Please copy every line from the following entries in which the word "logo" appears.

Dataset excerpts
_ _ _
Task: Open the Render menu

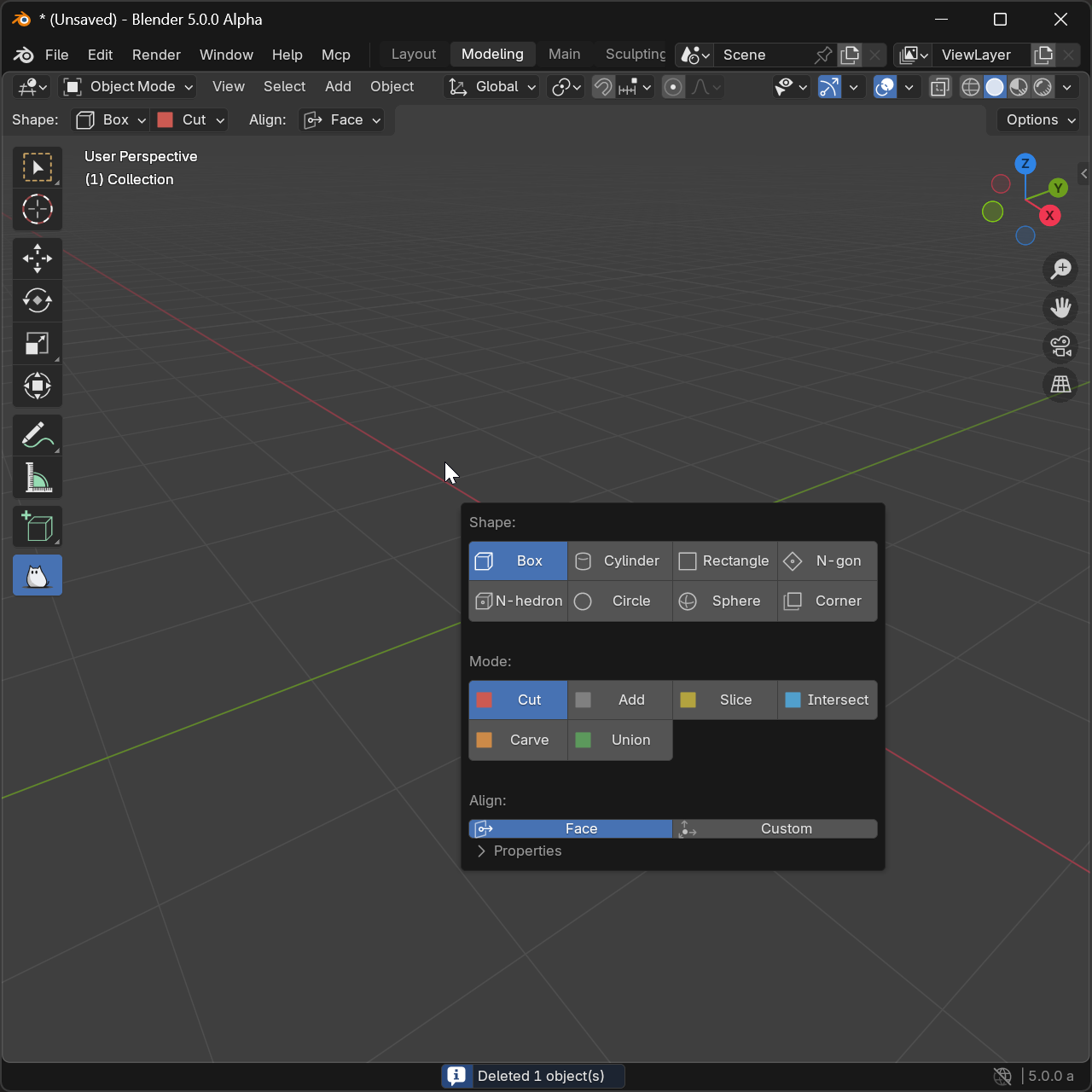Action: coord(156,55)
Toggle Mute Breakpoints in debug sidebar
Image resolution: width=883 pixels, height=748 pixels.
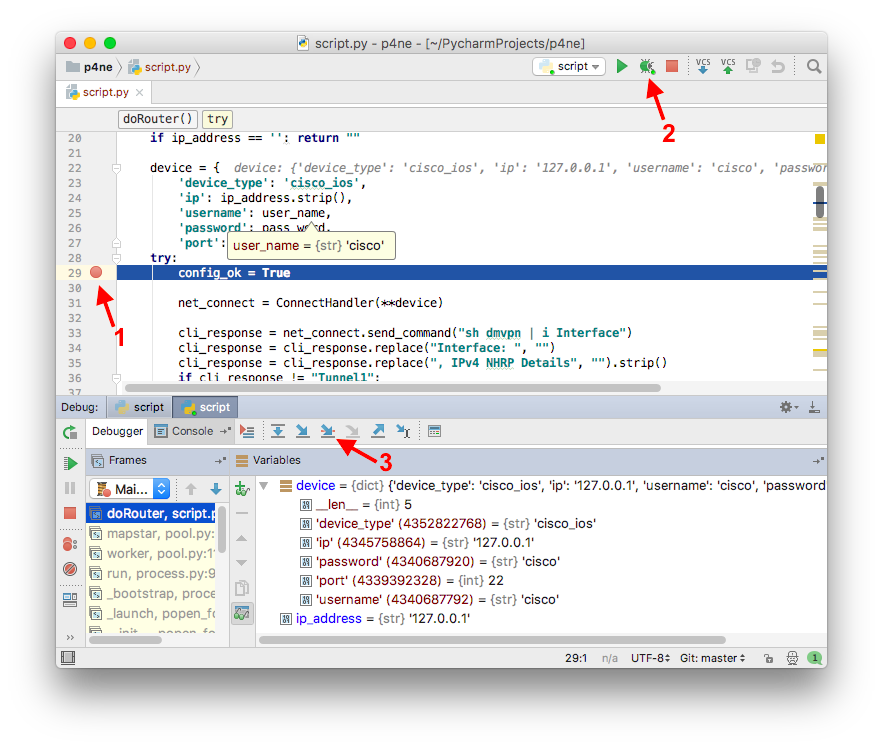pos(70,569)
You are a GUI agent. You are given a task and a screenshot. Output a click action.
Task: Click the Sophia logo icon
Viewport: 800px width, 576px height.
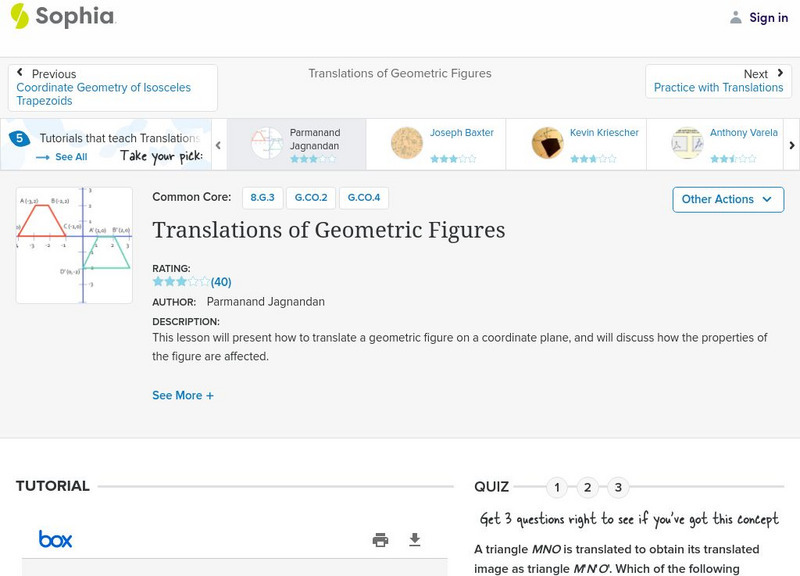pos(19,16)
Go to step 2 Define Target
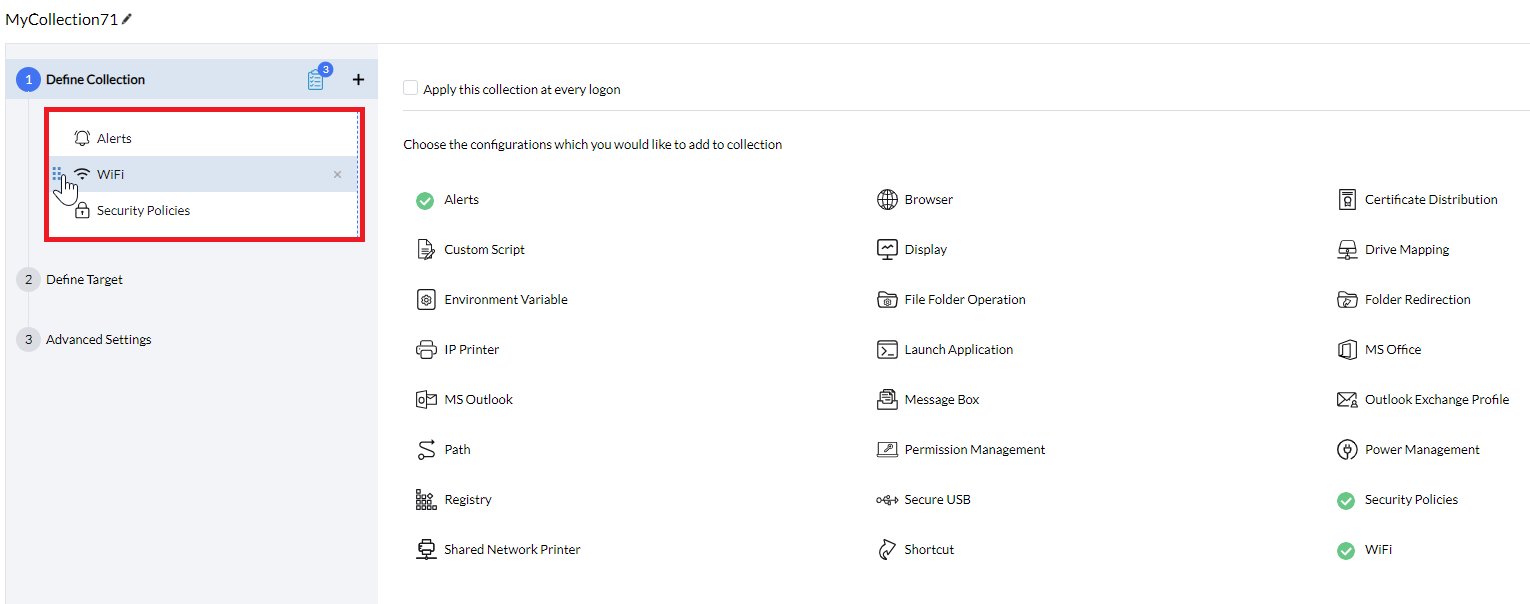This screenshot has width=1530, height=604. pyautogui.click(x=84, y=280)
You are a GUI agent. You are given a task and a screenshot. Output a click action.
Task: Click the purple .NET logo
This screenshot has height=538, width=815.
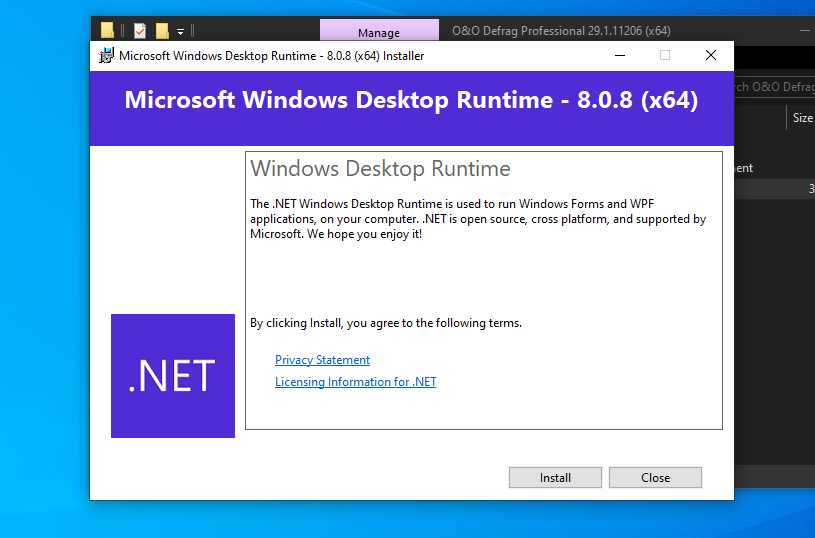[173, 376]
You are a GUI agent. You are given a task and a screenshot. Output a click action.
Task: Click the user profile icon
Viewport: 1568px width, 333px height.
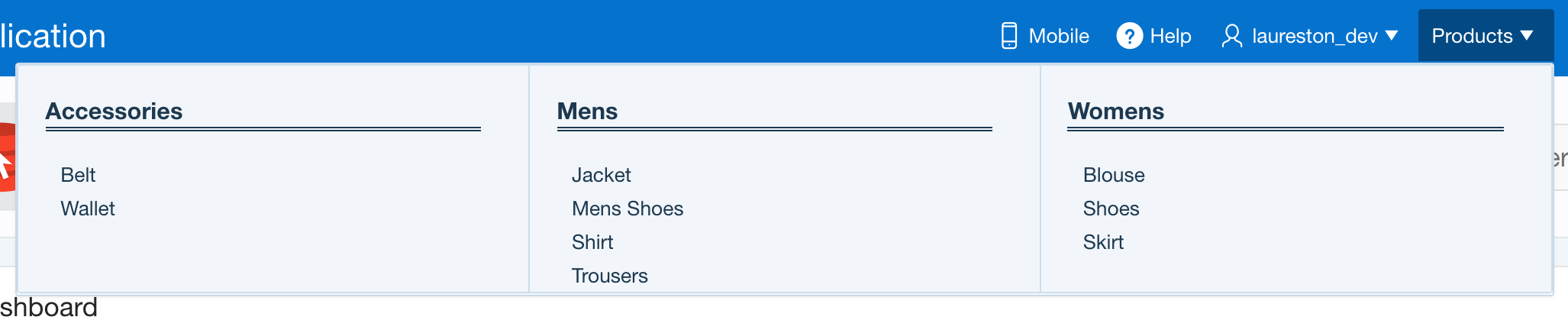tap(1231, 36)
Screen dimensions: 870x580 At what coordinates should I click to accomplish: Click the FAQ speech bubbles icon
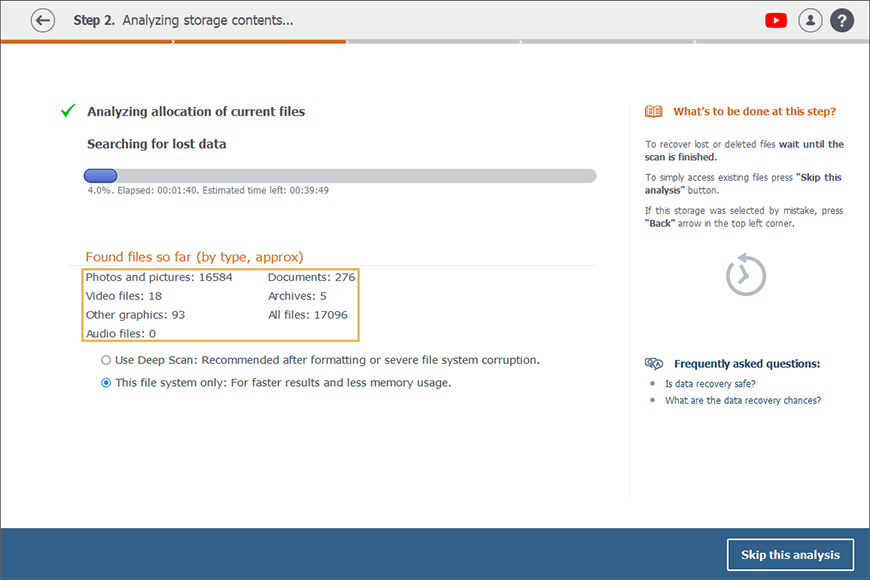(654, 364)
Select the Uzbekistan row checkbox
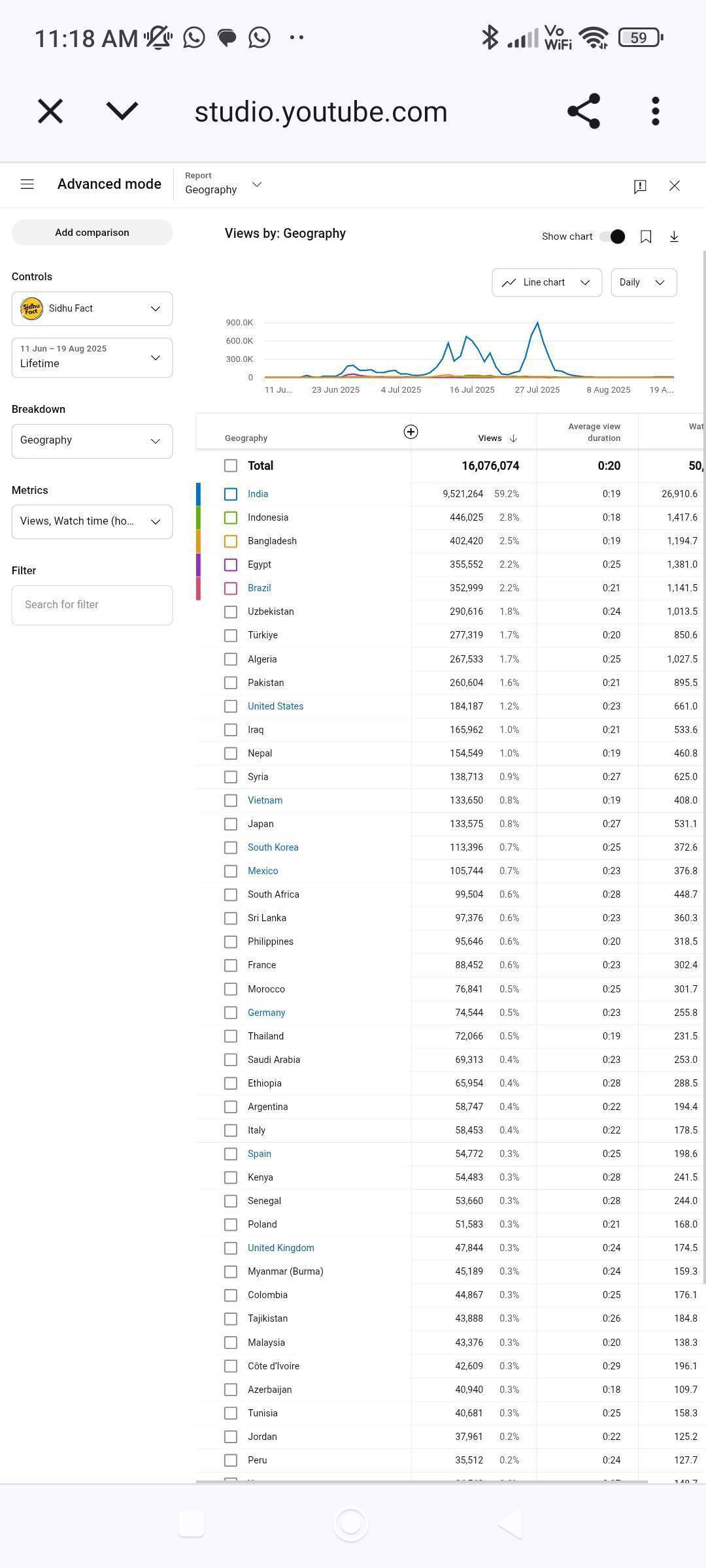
_ _ _
Solution for this exercise:
Task: Click the Sophia logo icon
Task: Click the purple .NET logo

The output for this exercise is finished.